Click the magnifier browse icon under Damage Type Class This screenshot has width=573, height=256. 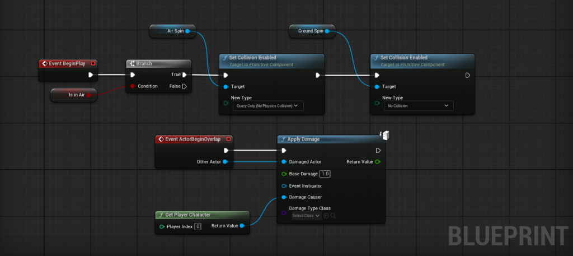(x=333, y=216)
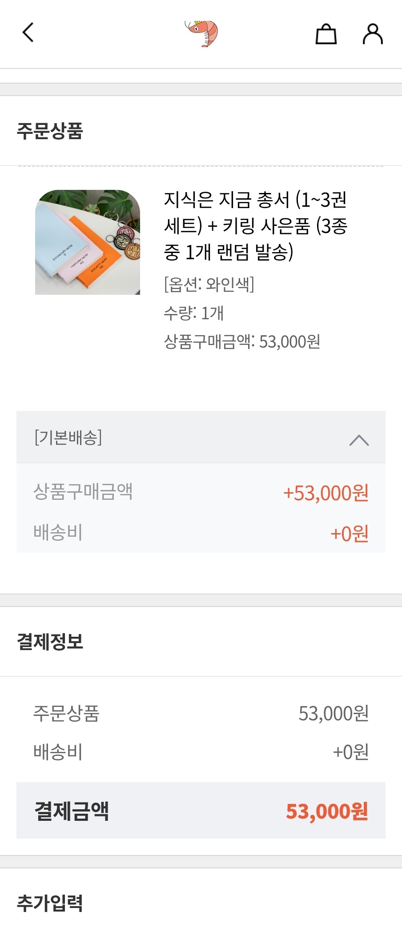Select the 주문상품 section heading
The width and height of the screenshot is (402, 936).
click(x=50, y=131)
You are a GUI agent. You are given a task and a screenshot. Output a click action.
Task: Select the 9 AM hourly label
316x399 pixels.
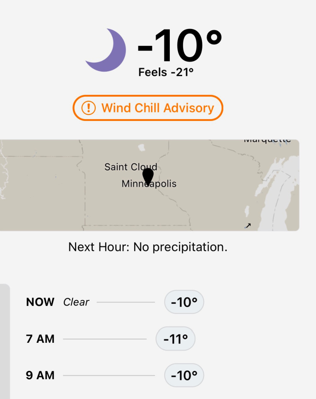[x=40, y=375]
-=-=-=-=-
→ Problem
A word-for-word copy of the lines from the one with "Task: Select the 9 AM hourly label" through the final line of the listing above is the whole answer, and it contains no pictures.

→ Reply
Task: Select the 9 AM hourly label
316x399 pixels.
[x=40, y=375]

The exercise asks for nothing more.